Given text »
--
The tool developed by London-based uMotif enables patients suffering from serious, long-term illness to monitor their own condition and also gives them exercises to do, reducing much of the to-and-fro between doctor and patient.

Patients suffering from chronic medical conditions such as diabetes and Parkinson’s disease need to have key data monitored on a daily basis as their treatment goes forward. Even the most clued-up patients are of course not doctors, and when they are suffering from an illness that requires constant monitoring, they very often need to contact their general practitioner, whether to signal an acute problem, just for a check-up, or simply because not having a good overview of their own condition makes them anxious. Starting from this point, the uMotif team, who presented their platform at the Health 2.0 conference held in London on 17-19 November, set out to bring the patient in earlier into what uMotif co-founder and CEO Bruce Hellman calls an “interoperable digital health system”. The uMotif app allows patients to build themselves a support structure. They can incorporate their own information in conjunction with their doctor and will receive advice and exercise guidance in line with their symptoms and quality of life going forward.

A modular concept

The uMotif system works on the basis of an interface that is very simple but nevertheless enables complex and exhaustive processing of the information. Patients basically put together their own app from building blocks, pre-existing modules. They can for example monitor sleep quality, blood pressure, glucose levels, track physical activity and also their body weight, using the wireless scales provided. The app sets out on the one hand to make the patient aware of his/her state of health, and on the other to enable the doctor to see the medical data in context. “We spend on average 8,700 hours a year taking care of ourselves, but only spend three hours with our clinician. uMotif aims to optimise these three hours and at the same time help ensure that patients don’t feel abandoned between medical appointments,” explained Bruno Hellman. In addition to being able to track their biometric data, patients can interact with their app. In the case of Parkinson’s disease for example, the app provides some light exercises which allow the patient to test and practise dexterity and memory. Lastly, depending on the information supplied by the patient, the app can remind patients to take their medicine, or of appointments with the doctor, as it is known that around 50% of all patients forget to follow their treatment properly.
--
[Stored data entries]
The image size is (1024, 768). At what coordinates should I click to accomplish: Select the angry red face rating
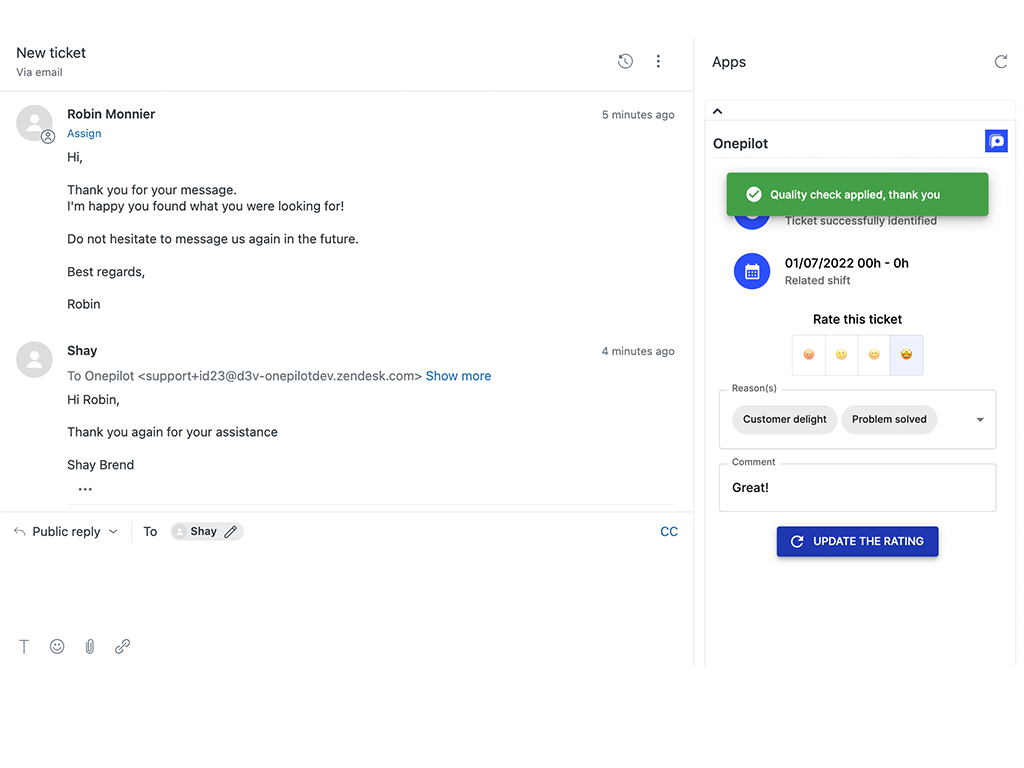[x=809, y=355]
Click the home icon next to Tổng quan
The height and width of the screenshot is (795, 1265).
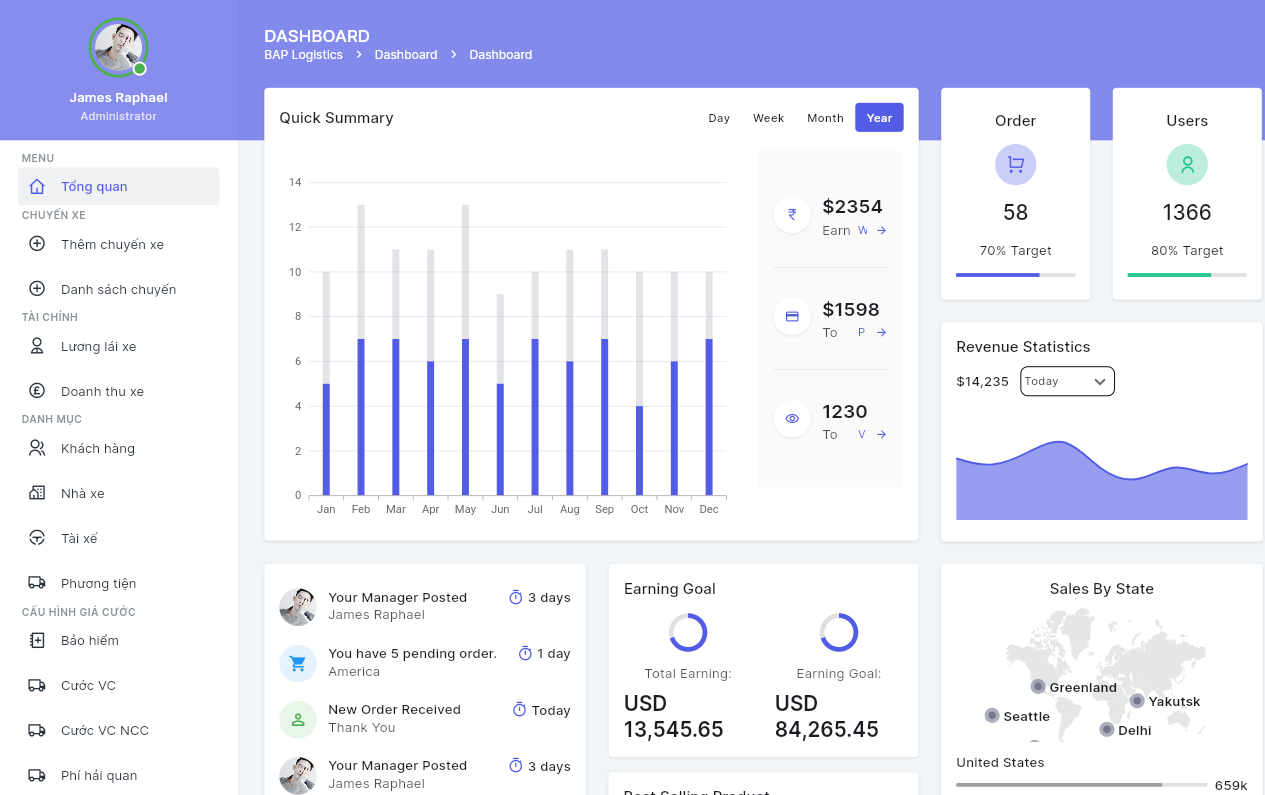coord(37,187)
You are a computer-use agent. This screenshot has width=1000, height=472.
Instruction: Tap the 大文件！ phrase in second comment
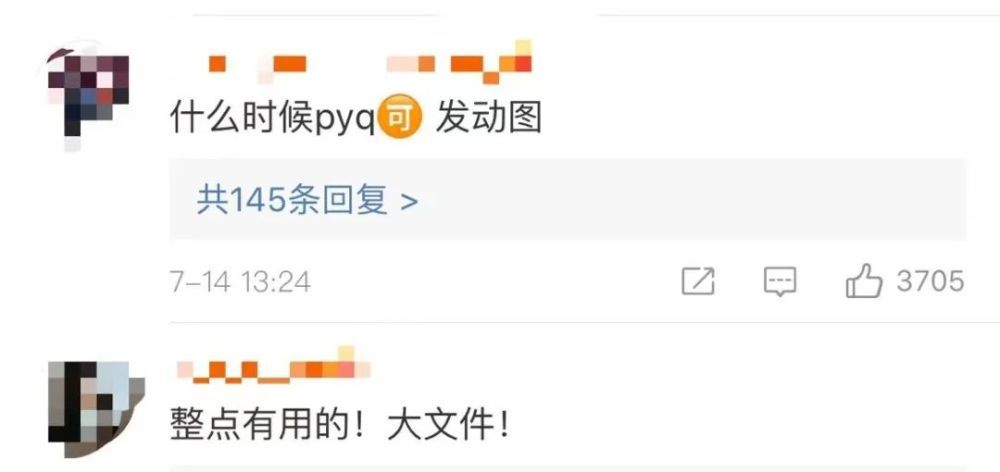tap(450, 424)
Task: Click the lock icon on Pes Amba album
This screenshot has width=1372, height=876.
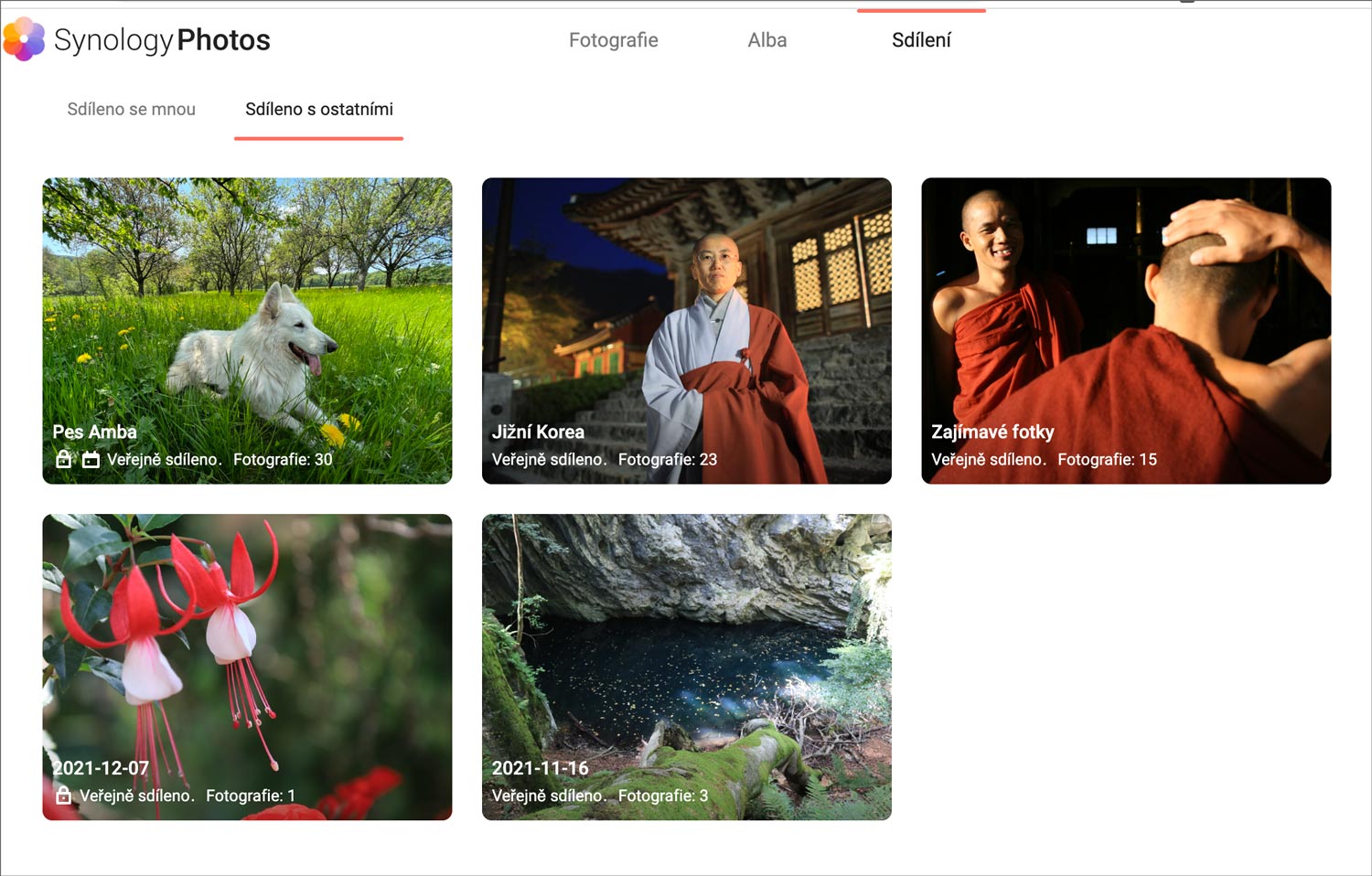Action: [x=63, y=459]
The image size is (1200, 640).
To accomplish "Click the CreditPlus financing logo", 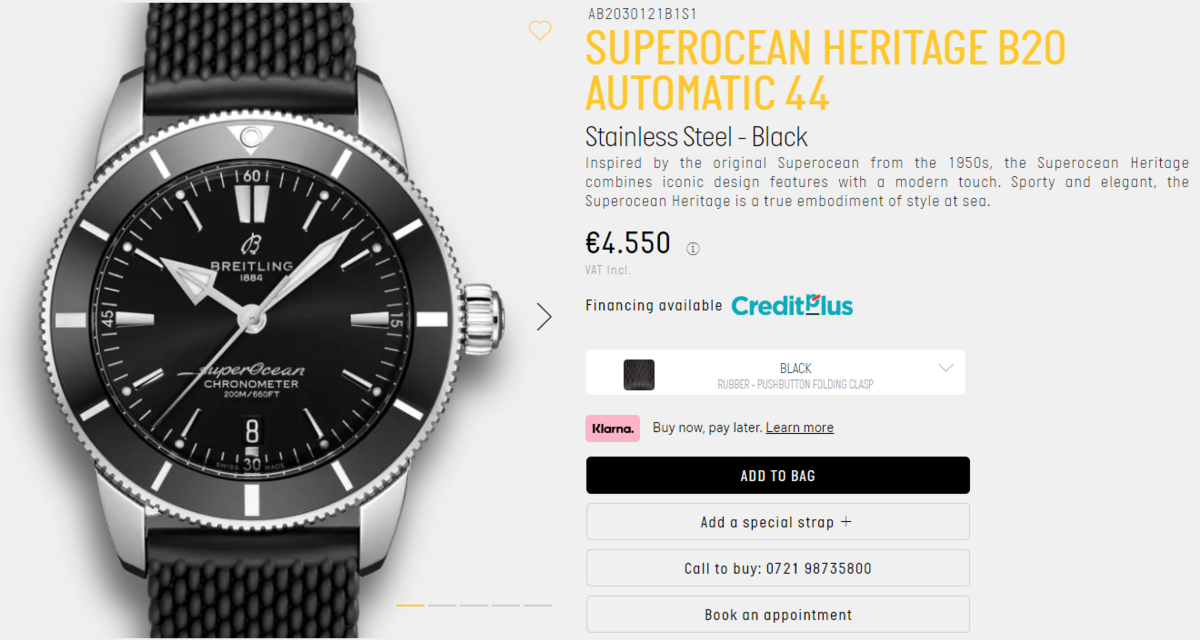I will click(792, 305).
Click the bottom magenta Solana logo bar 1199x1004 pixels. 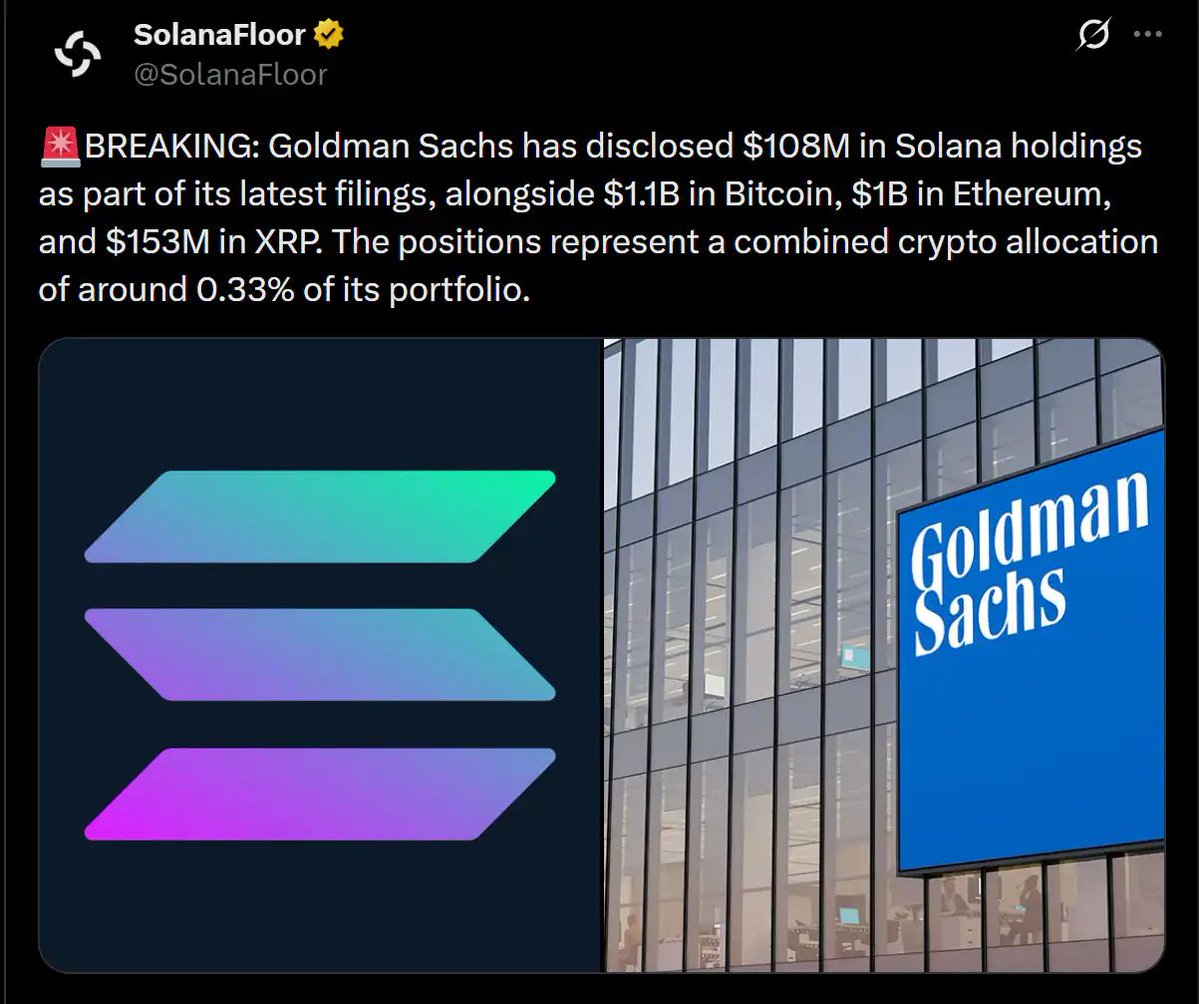(320, 793)
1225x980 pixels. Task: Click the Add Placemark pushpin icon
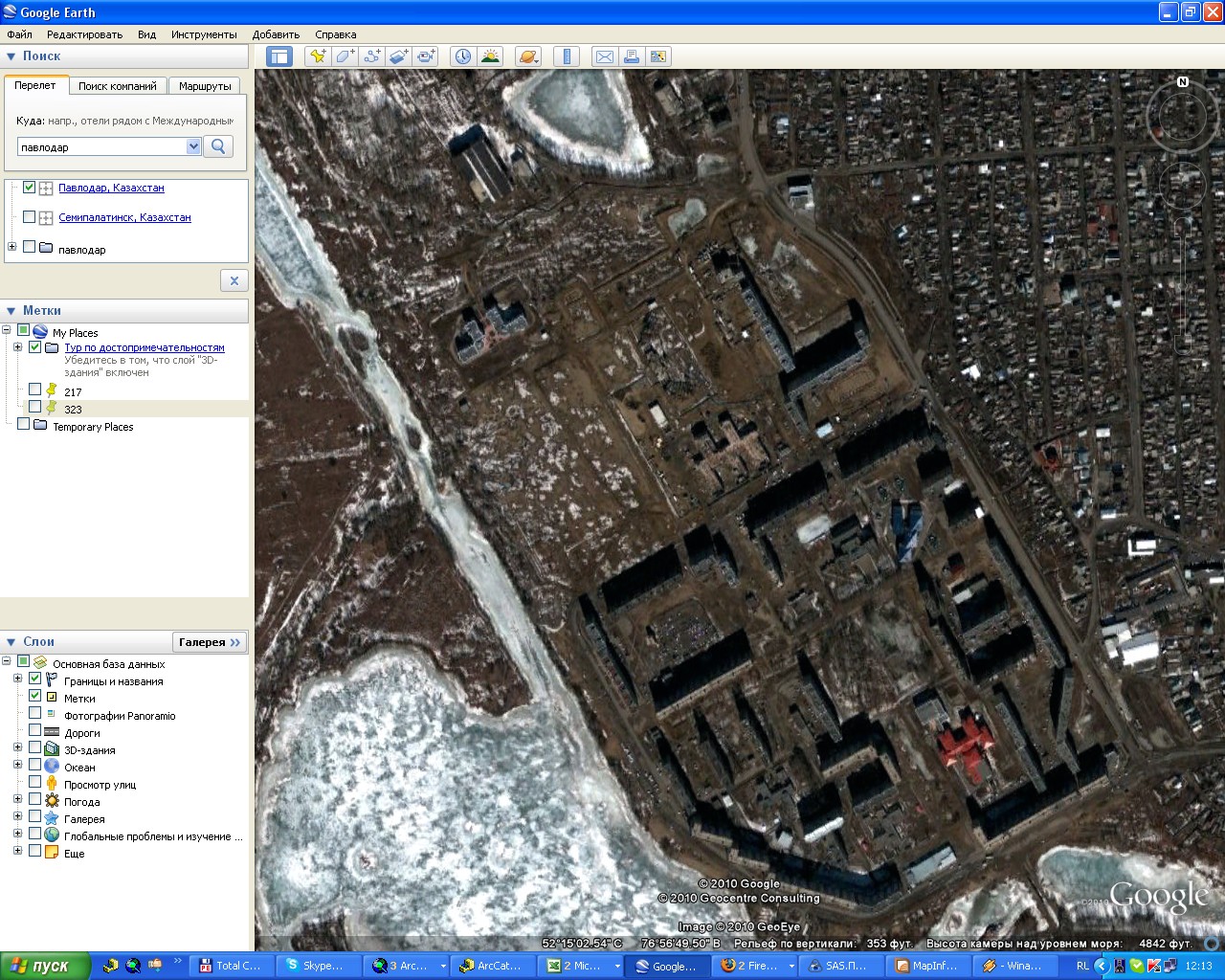click(x=318, y=56)
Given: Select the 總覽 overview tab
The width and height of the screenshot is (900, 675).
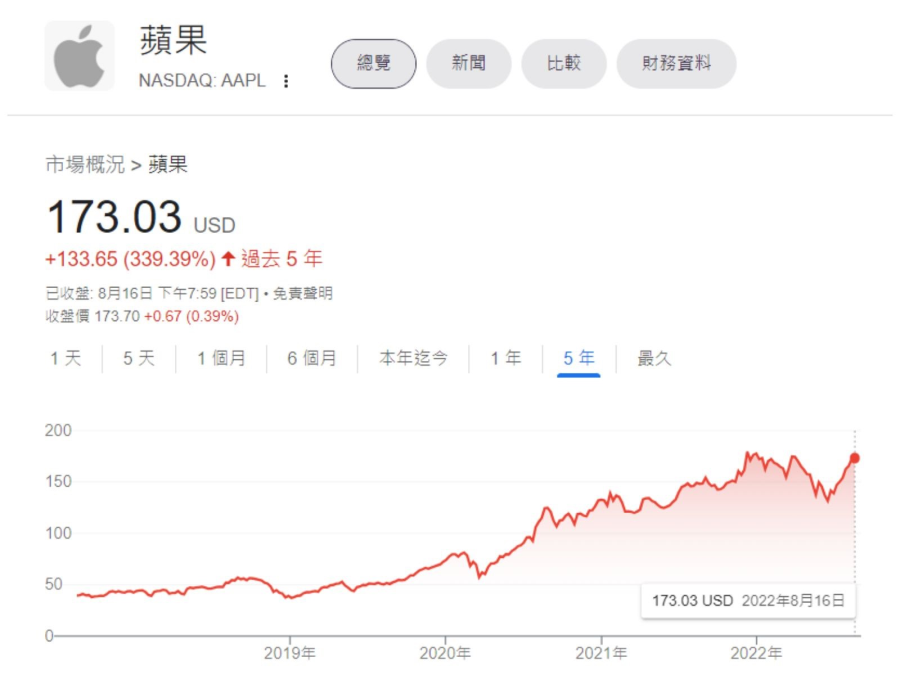Looking at the screenshot, I should [x=373, y=64].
--
Your tasks »
**a)** According to the uMotif article, on what dates was the Health 2.0 conference in London held?
**b)** List everything the uMotif article says patients can monitor or track with the app's modules.
**c)** Continue the uMotif article from its last sentence.

Task-by-task outputs »
**a)** 17-19 November

**b)** Sleep quality, blood pressure, glucose levels, physical activity, and body weight

**c)**
A simple tool to improve the care structure

If this app seems to have only rather trivial uses, it is nevertheless a fact that it helps to fulfil a number of essential aspects of the treatment of chronic conditions. Over £800 million are wasted every year by the UK National Health Service (NHS) due to missed appointments alone, while an estimated €127 billion and $290 billion are similarly wasted in Europe and the United States respectively through patients not following their prescribed treatment. The real value of the uMotif app therefore lies in the fact that it brings together a range of tools within the same system. On the one hand the patient becomes an active participant in his/her own treatment and, on the other, clinicians can view patient information in context. The uMotif platform has already been tested for use with diabetes and Parkinson’s disease sufferers, and a multi-centre trial in NHS hospitals across the UK is due to start in early 2014.